The BF16/TF32 and FP16/Int8 internal representations differ between Src and Dst. Shuffle functions handle the conversion:

uint19_t ShuffleBF16(uint16_t x) {  // Dst BF16 → Src BF16
  return ((x & 0xFF00) << 3) | (x & 0xFF);
}
uint19_t ShuffleFP16(uint16_t x) {  // Dst FP16 → Src FP16
  return ((x & 0xFFE0) << 3) | (x & 0x1F);
}
uint19_t ShuffleTF32(uint19_t x) {  // Dst TF32 → Src TF32
  uint19_t SignHiMan = x & 0x3fc000;
  uint19_t Exp       = x & 0x0007f8;
  uint19_t LoMan     = x & 0x000007;
  return SignHiMan | (LoMan << 8) | (Exp >> 3);
}

2.3 Bank Tracking State

Four bank indices are maintained:

uint1_t MatrixUnit::SrcABank = 0;     // which bank FPU is reading from
uint1_t Unpackers[0]::SrcBank = 0;   // which bank unpacker 0 is writing to

Additionally, each unpacker tracks a per-thread row cursor:

uint6_t Unpackers[0]::SrcRow[3];  // indexed by Tensix thread

2.4 Double-Buffering Protocol (Bank Flipping)

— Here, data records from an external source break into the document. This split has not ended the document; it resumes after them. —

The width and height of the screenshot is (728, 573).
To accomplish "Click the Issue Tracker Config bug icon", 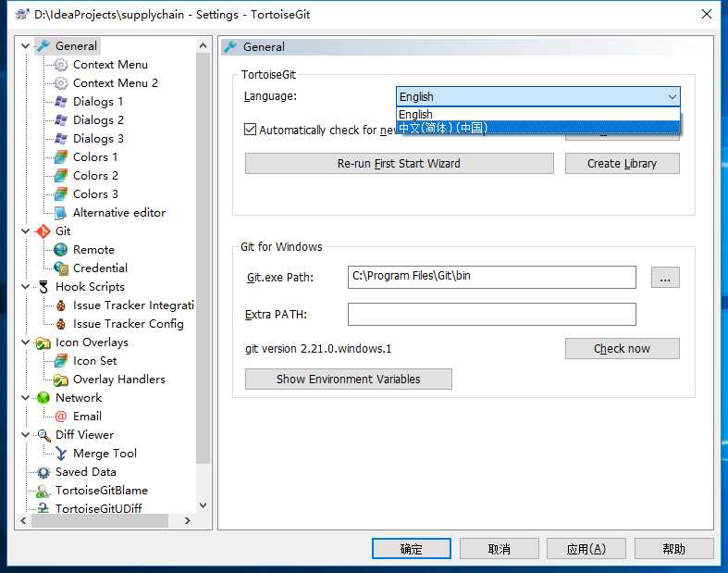I will point(60,324).
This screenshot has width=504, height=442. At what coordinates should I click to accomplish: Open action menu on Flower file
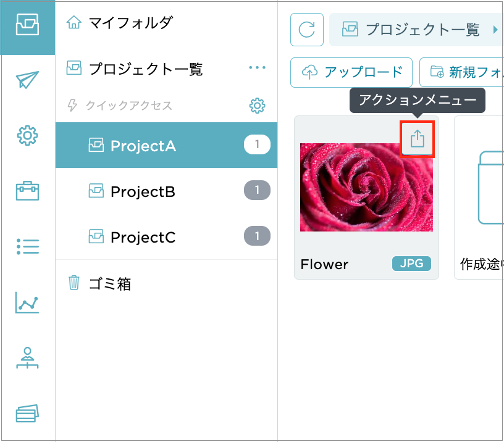click(417, 139)
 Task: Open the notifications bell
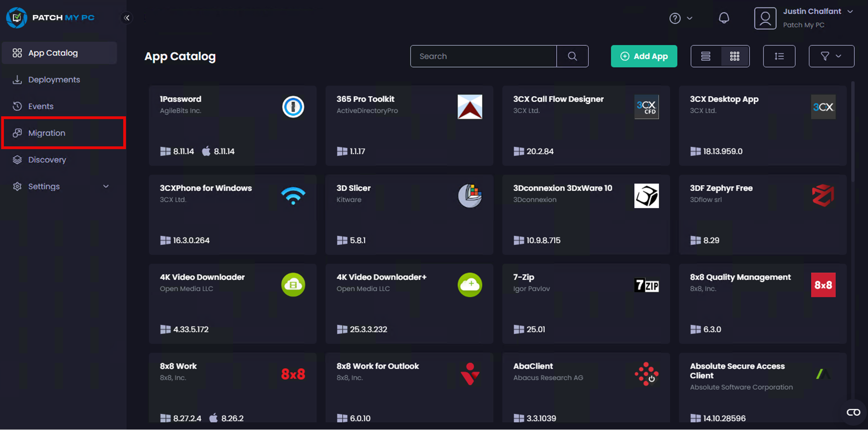pyautogui.click(x=723, y=18)
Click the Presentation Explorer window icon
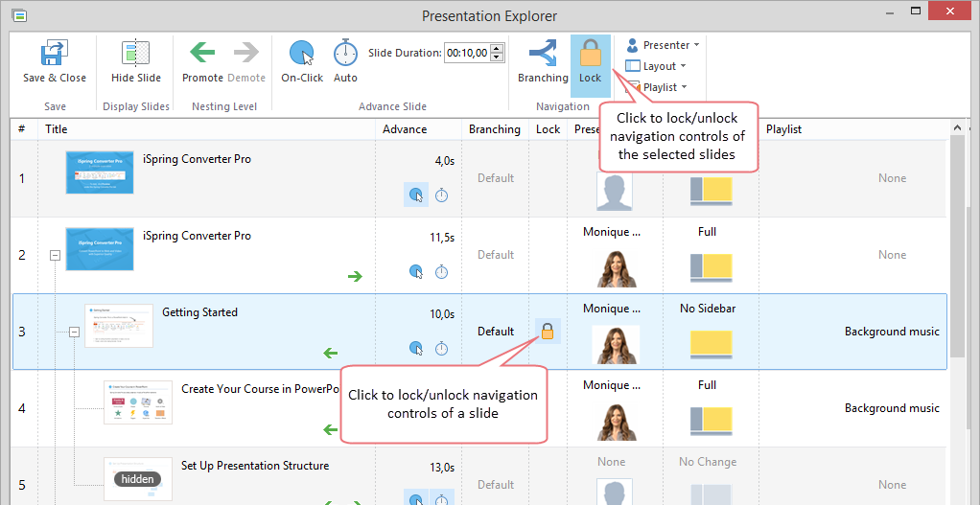This screenshot has width=980, height=505. click(19, 15)
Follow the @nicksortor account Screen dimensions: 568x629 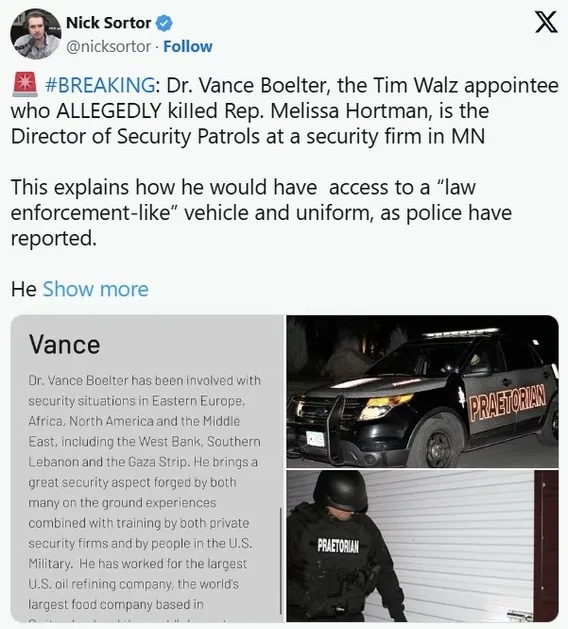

The two SrcA banks allow the unpacker to load the next tile while the Matrix Unit consumes the current tile. Ownership is mediated by AllowedClient:

Giving a bank to the Matrix Unit (SETDVALID / UNPACR_NOP):

// SETDVALID with FlipSrcA=1 (or UNPACR_NOP 0x7 for WhichUnpacker=0):
SrcA[Unpackers[0].SrcBank].AllowedClient = SrcClient::MatrixUnit;
Unpackers[0].SrcBank ^= 1;
Unpackers[0].SrcRow[CurrentThread] = ThreadConfig[CurrentThread].SRCA_SET_Base << 4;

Giving a bank back to Unpackers (CLEARDVALID):

// CLEARDVALID with FlipSrcA=1:
SrcA[MatrixUnit.SrcABank].AllowedClient = SrcClient::Unpackers;
if (!KeepReadingSameSrc) MatrixUnit.SrcABank ^= 1;

Flipping during MVMUL (FlipSrcA bit):

// At end of MVMUL with FlipSrcA=1:
if (!ThreadConfig[CurrentThread].CLR_DVALID_SrcA_Disable) {
    SrcA[MatrixUnit.SrcABank].AllowedClient = SrcClient::Unpackers;
}
MatrixUnit.SrcABank ^= 1;

STALLWAIT conditions for SrcA bank synchronization:

ConditionMeaning
C5SrcA[Unpackers[0].SrcBank].AllowedClient != SrcClient::Unpackers — unpack side is not ready
C7SrcA[MatrixUnit.SrcABank].AllowedClient != SrcClient::MatrixUnit — math side is not ready
SRCA_VLD (0x80)Used as a STALLWAIT mask for waiting for SrcA to be given to the Matrix Unit

LLK calls: wait_bank_valid<SrcA>() issues TTI_STALLWAIT(p_stall::STALL_MATH, p_stall::SRCA_VLD).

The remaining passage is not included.